### GIVEN TEXT

•••

Influence of Dendritic Morphology on Neuronal Electrophysiology

Why is it so important to model neuronal anatomy in detail? Neuroscientists are convinced that dendritic morphology plays an important role in neural computation, but there are very few attempts to investigate this role quantitatively. We are systematically studying the effect of the geometry and topology of neurons on their electrical behavior by means of computational simulations.
firing tracesWe took several experimentally traced neurons from a public electronic archive, converted them for use with the GENESIS simulator, and loaded them with a standard model for their morphological class (CA3 pyramidal cell's Traub model). We paid special attention in setting the exact same distributions of electrophysiological properties (e.g. ionic concentrations and conductances) in all the neurons. Then we started stimulating them (with somatic current injections) with an identical protocol for all of the cells. Thus, every single parameter was constant across these neurons, aside from their dendritic morphology. This variability was sufficient to cause both qualitative and quantitative differences in the firing output of the neurons. Different qualitative behaviors were observed as distinct types of firing modes (regular spiking, as for the two top cells, or train bursting, as in the two bottom cells). Within each mode, there were dramatic quantitative differences (as in the spiking rate between the two top cells, or in the baseline within a burst, in the bottom cells). This project aims at quantifying the exact relationships between morphological and physiological parameters.

•••

[Stored data]
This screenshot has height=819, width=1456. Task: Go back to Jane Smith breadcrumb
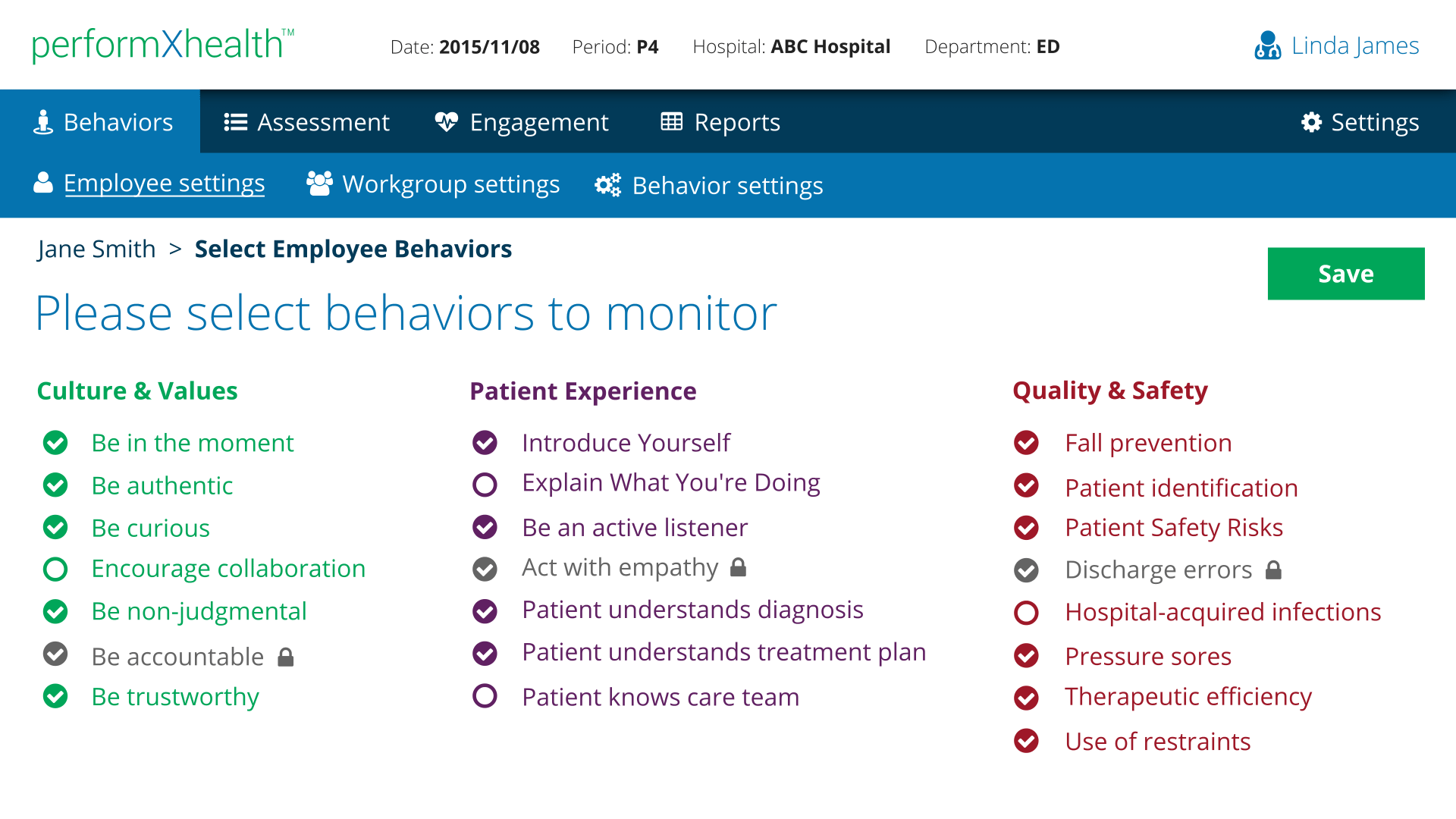pos(96,249)
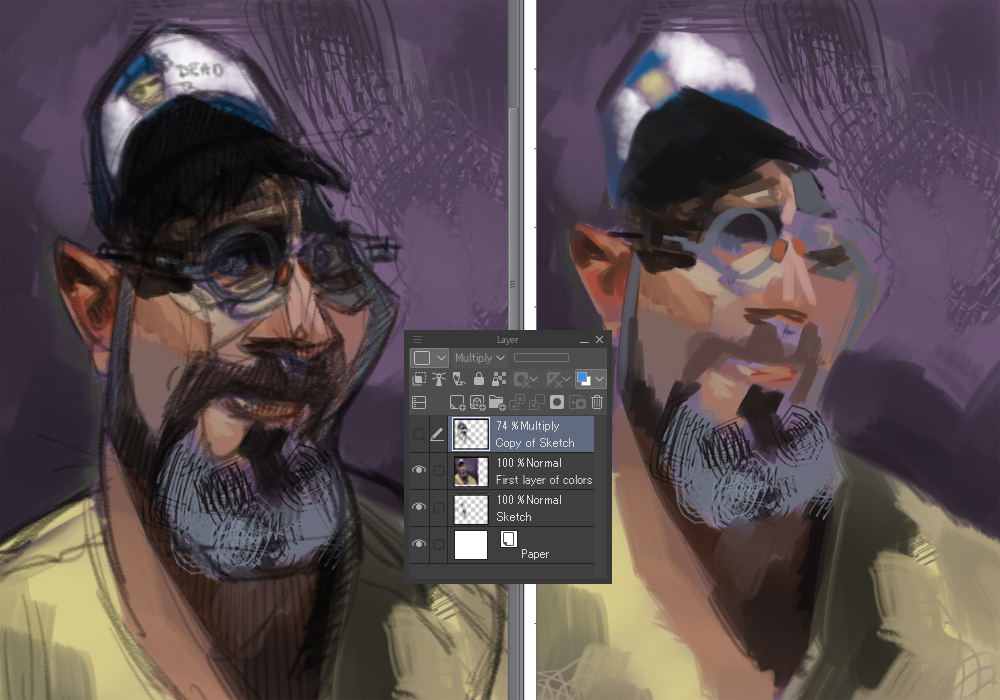Show the Copy of Sketch layer
The width and height of the screenshot is (1000, 700).
pyautogui.click(x=419, y=434)
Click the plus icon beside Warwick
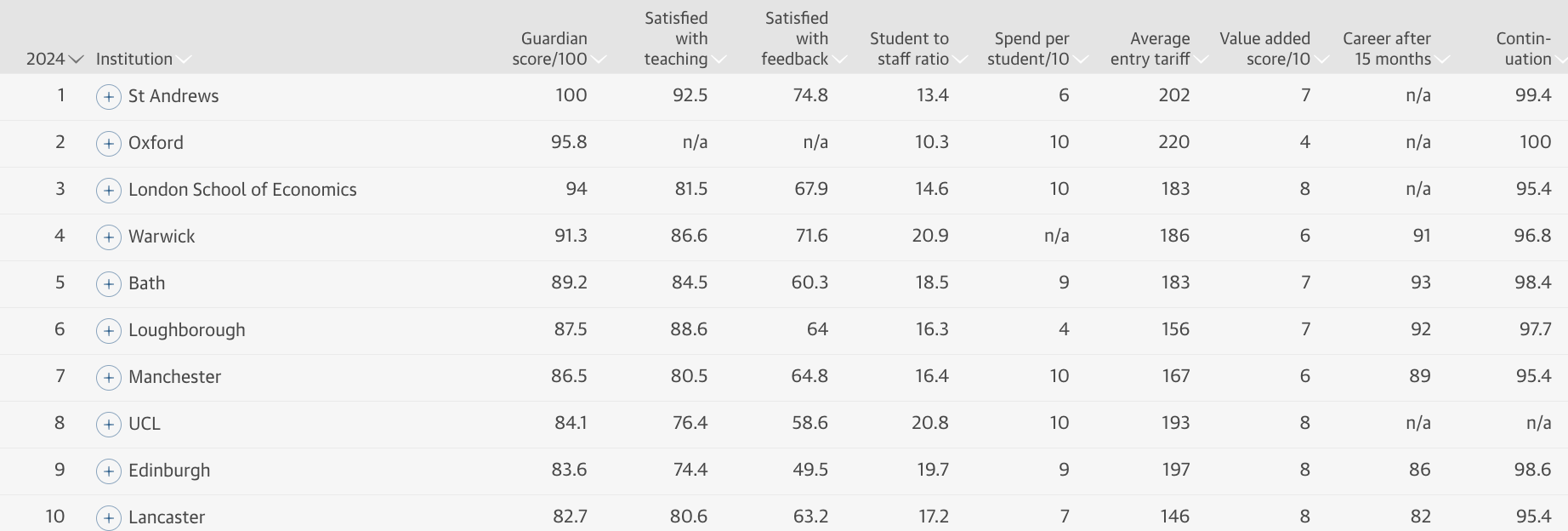The width and height of the screenshot is (1568, 531). point(108,237)
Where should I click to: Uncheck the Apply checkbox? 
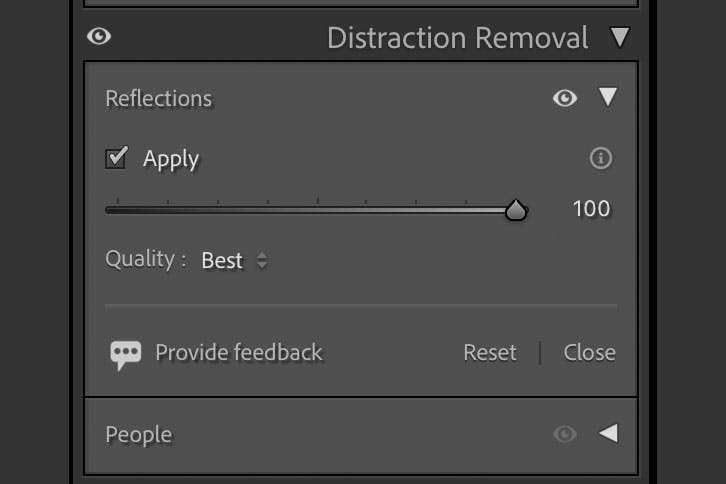pos(116,158)
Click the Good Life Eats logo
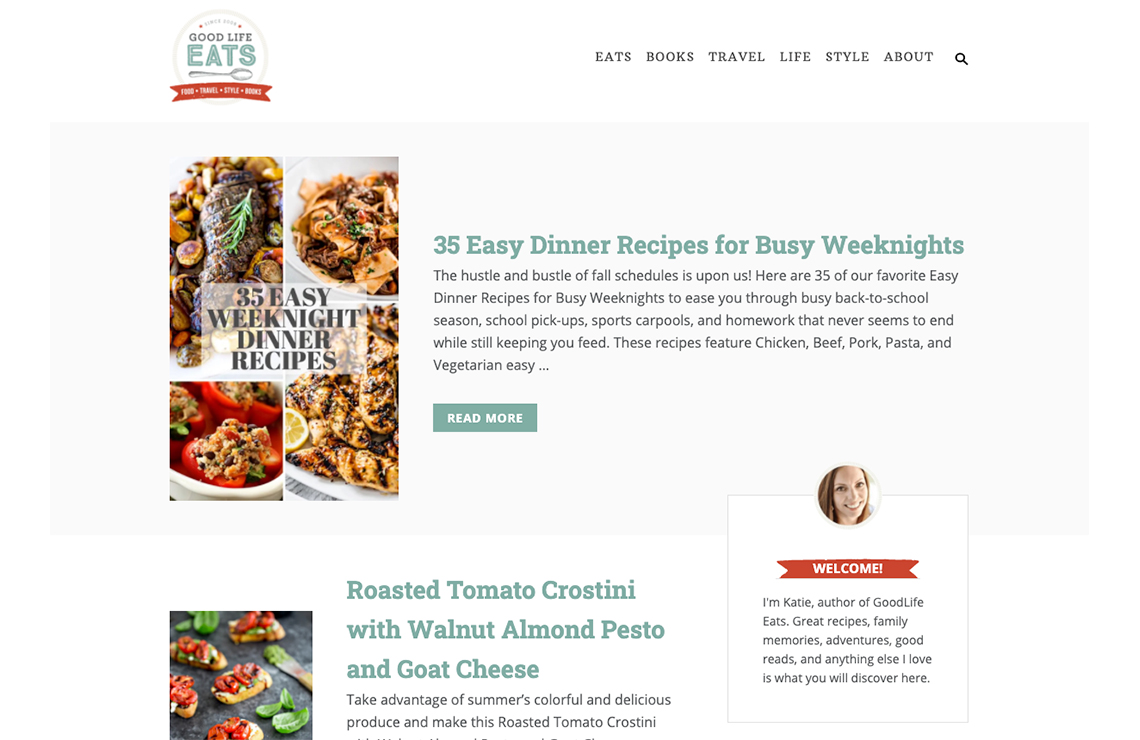This screenshot has height=740, width=1140. pos(221,57)
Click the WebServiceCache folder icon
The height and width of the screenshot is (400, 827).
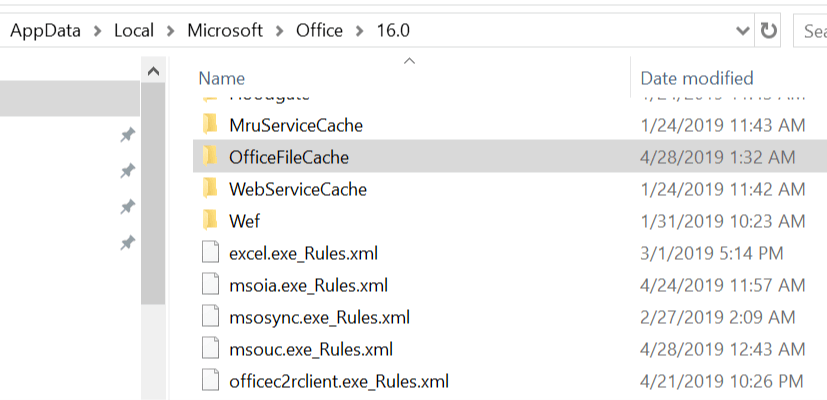click(x=210, y=189)
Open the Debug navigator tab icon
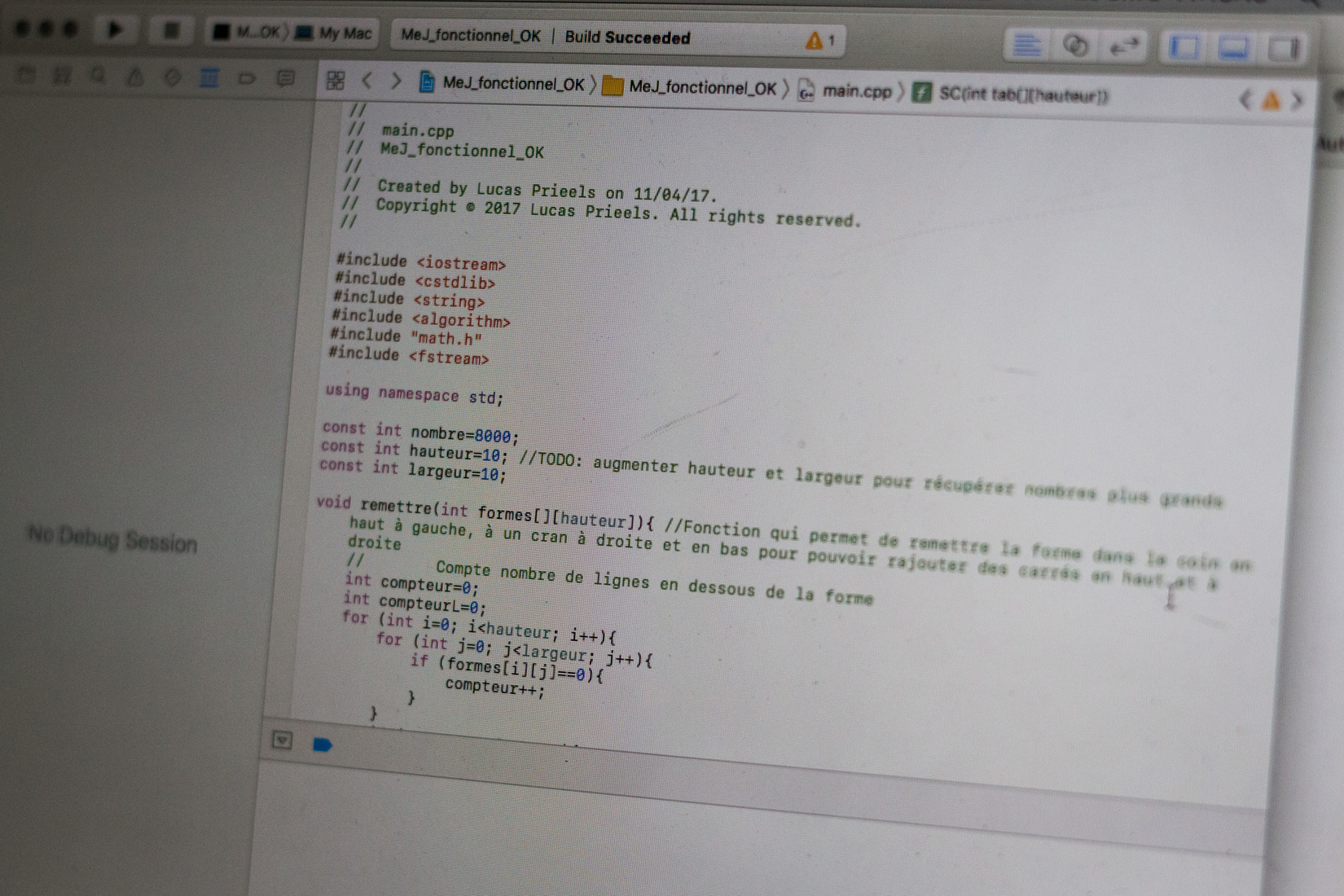The width and height of the screenshot is (1344, 896). coord(209,77)
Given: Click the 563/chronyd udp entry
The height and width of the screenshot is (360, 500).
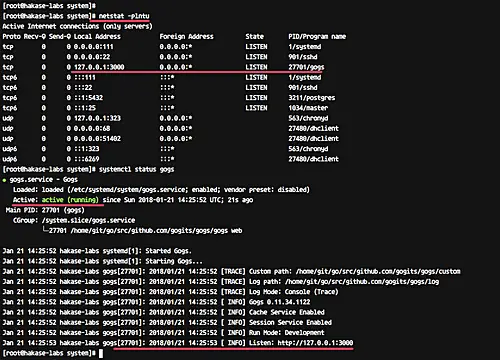Looking at the screenshot, I should [308, 118].
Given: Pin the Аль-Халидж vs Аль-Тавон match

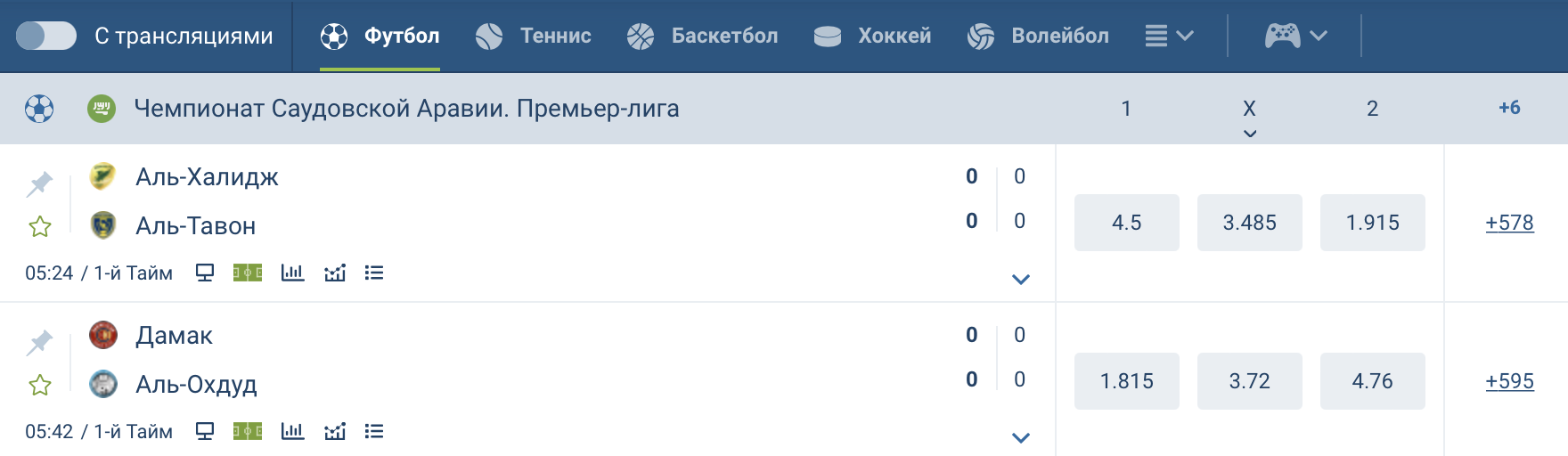Looking at the screenshot, I should pos(39,184).
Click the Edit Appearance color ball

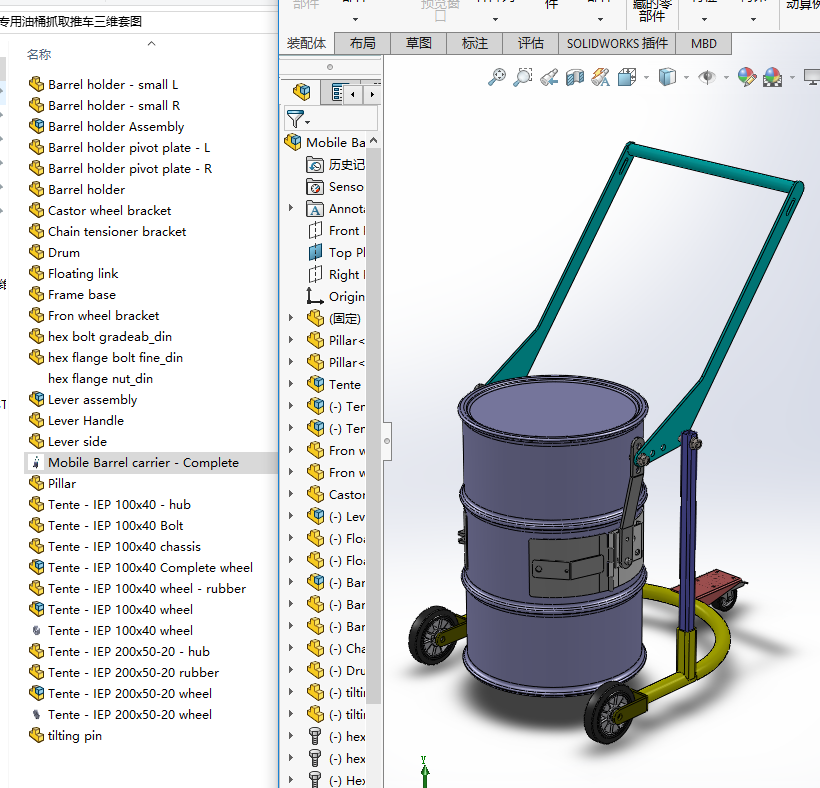pyautogui.click(x=746, y=77)
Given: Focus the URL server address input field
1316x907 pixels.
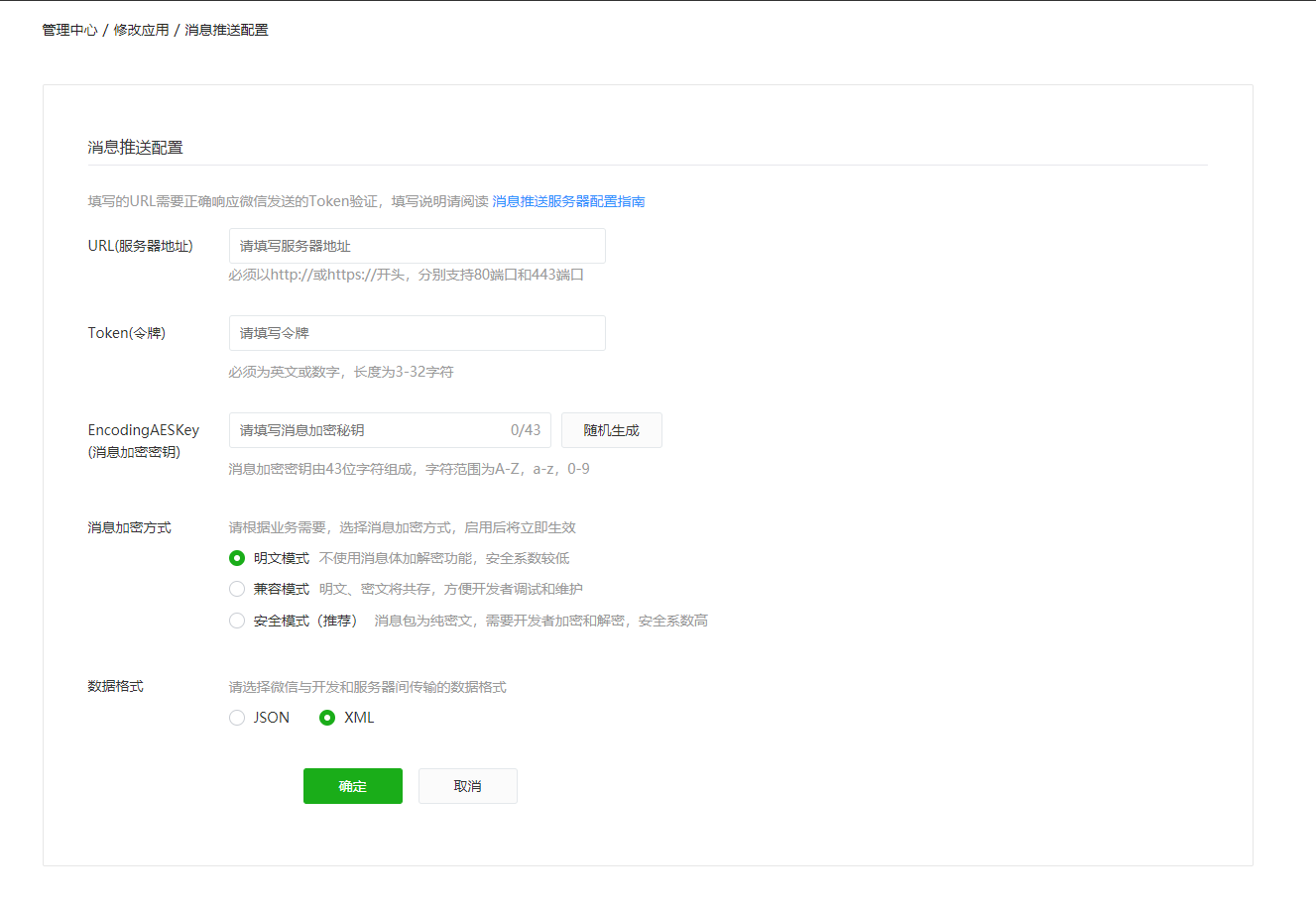Looking at the screenshot, I should [x=417, y=246].
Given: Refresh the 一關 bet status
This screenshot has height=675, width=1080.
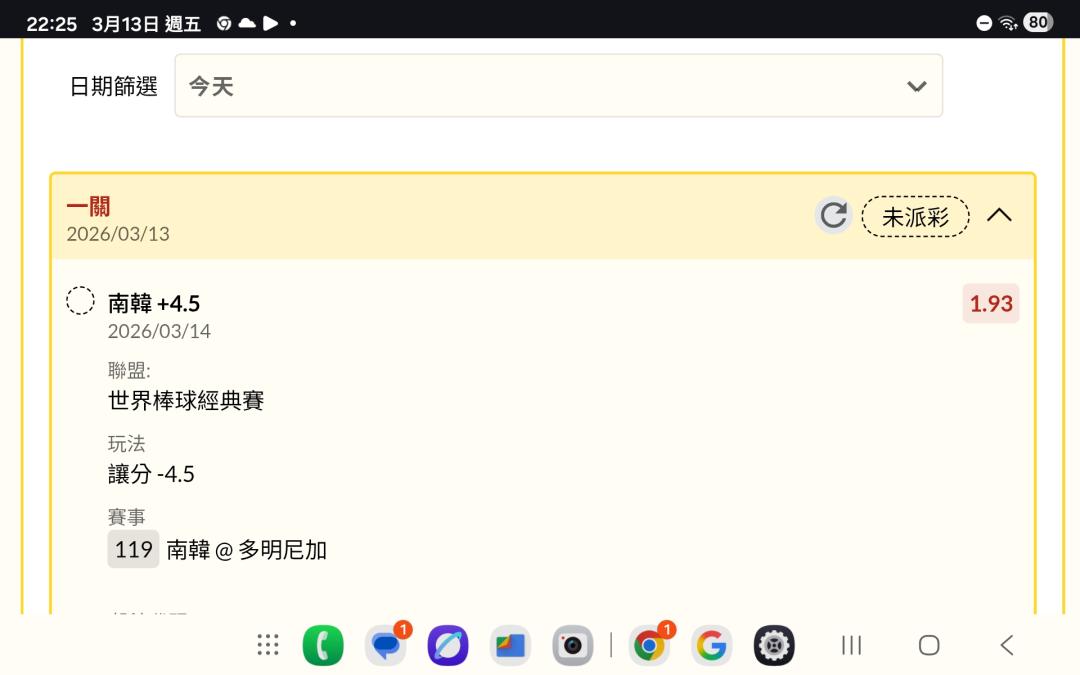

•••

### TASKS TO PERFORM
**1.** List, in order, the actions the text on dendritic morphology says the researchers performed on the experimentally traced neurons, from obtaining them through stimulating them.
**2.** Carry on the text about dendritic morphology and neuronal electrophysiology, picking up after its final sentence.

### RESPONSES
**1.**
1. Took several experimentally traced neurons from a public electronic archive.
2. Converted them for use with the GENESIS simulator.
3. Loaded them with a standard model for their morphological class (CA3 pyramidal cell's Traub model).
4. Set the exact same distributions of electrophysiological properties, such as ionic concentrations and conductances, in all the neurons.
5. Stimulated them with somatic current injections, using an identical protocol for all of the cells.

**2.**
Recently, we started applying this research method to the study of the involvement of dendritic morphology in the abnormal neuronal electrophysiology at the basis of Alzheimer's Disease, in a project supported by the Krasnow Institute and by Award No. 00-1 from the Commonwealth of Virginia’s Alzheimer’s and Related Diseases Research Award Fund, administered by the Virginia Center on Aging, Virginia Commonwealth University.